Home Is Where the Harbor Is
All-season action in the heart of Key West

Adequate dock space makes this a favorite destination for boaters.

Those days Key West was Cayo Hueso, a real paradise,” says native Conch Armando Parro about his youth in Key West in the Forties. “At Porter’s Dock, an old wooden dock at the end of Duval Street, they used to pull Jewfish out of the harbor that weighed 400 pounds. We could drop net for lobster there and get a hundred pounds in a night. The harbor itself was nothing but fishing fleets and shrimpboats.”

These days, restaurants and charterboats have replaced shrimp and fish houses around the harbor, and now cruise ships, not conch sellers, come calling. But, Key West harbor still figures prominently in the fortunes of local anglers.

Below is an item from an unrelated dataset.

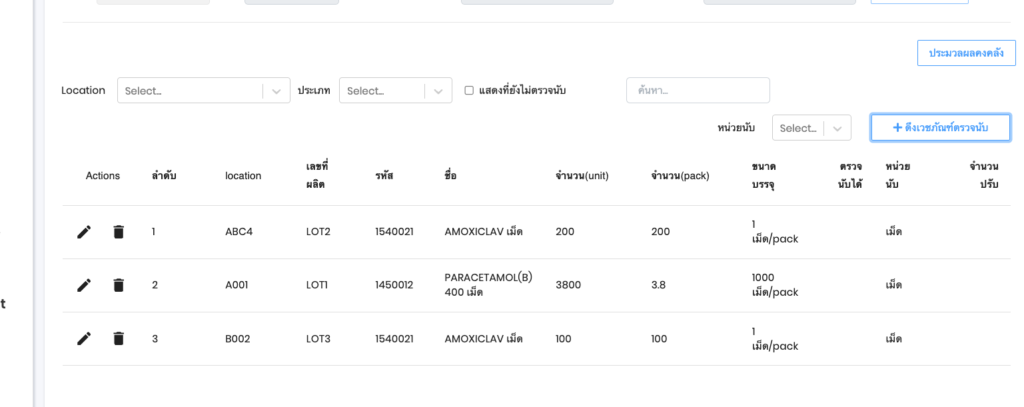The height and width of the screenshot is (407, 1024).
Task: Select the LOT3 cell in row three
Action: pos(318,339)
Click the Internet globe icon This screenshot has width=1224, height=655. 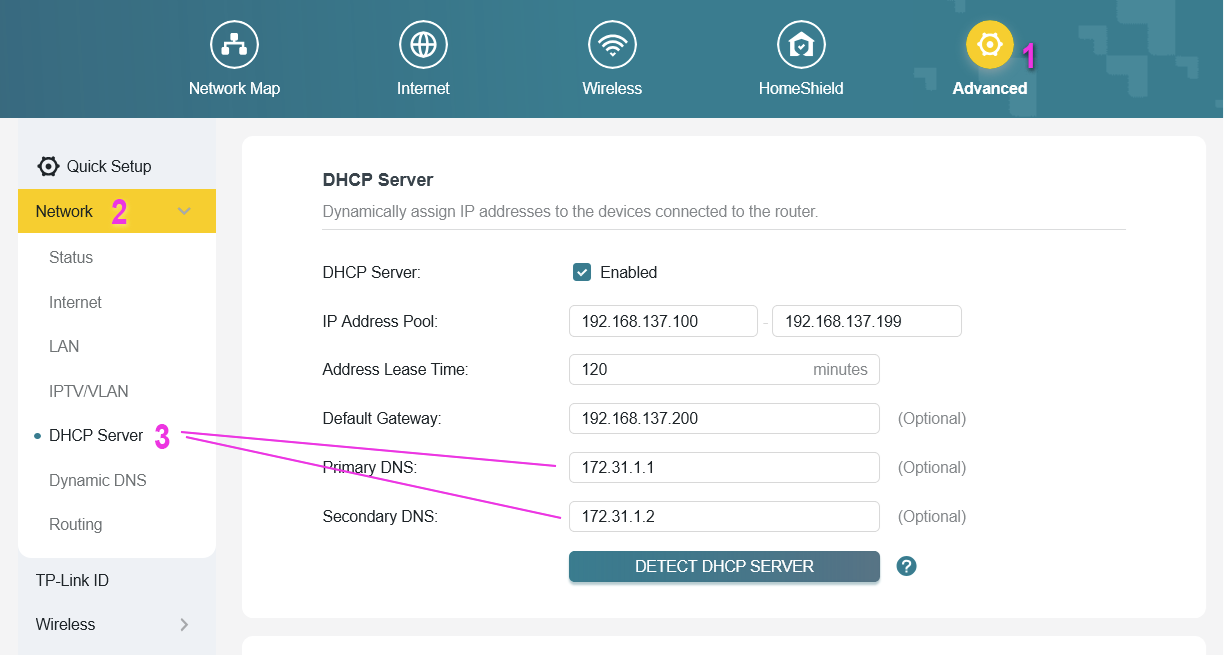(x=423, y=45)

According to Jessica Mazzola of Monroe County’s Tourist Development Council, in 2003 an estimated million and a half tourists stayed overnight in the Lower Keys and approximately 20 percent of them—300,000—came to fish. For many of those anglers, whether they charter a trip or bring their own boats, Key West’s harbor, officially called Truman Harbor, is the center of the action. A strategic place for fishing and for boating, learning the harbor’s ins-and-outs gives you the home-field advantage in Key West’s angling game.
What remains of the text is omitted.